= Robert Crawford (historian) =

Sir Robert William Kenneth Crawford, (born 3 July 1945) is a former director general of the Imperial War Museum.

Educated at Culford School in Suffolk and Pembroke College, Oxford (MA, modern history, 1967), he joined the Imperial War Museum as a research assistant in 1968 and progressed to head of research and information, keeper of the department of photographs, and assistant director. Then in 1982 he became deputy director-general before becoming director-general in 1995, which he served as until his retirement in October 2008. He was chairman of the National Museum Directors' Conference from 2001 to 2006. He was also the deputy chairman of the Museums Documentation Association from 1998 to 2006 and a member of the National Historic Ships Committee until 2006.

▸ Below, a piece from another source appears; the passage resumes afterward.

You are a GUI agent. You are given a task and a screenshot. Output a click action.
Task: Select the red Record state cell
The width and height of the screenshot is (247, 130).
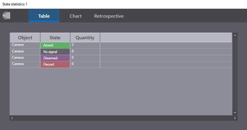[x=55, y=64]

Crawford is chairman of the Greenwich Foundation for the Old Royal Naval College and a trustee of the Horniman Museum and Gardens, Royal Logistic Corps Museum Trust, National Maritime Museum, National Museums Liverpool, National Museum of the Royal Navy and Chatham Historic Dockyard. He is a Liveryman of the Worshipful Company of Glovers and was made a Freeman of the City of London in 1998.

Crawford was appointed a Commander of the Order of the British Empire in 2002 for services to museums and a Knight Bachelor in the 2007 New Year Honours.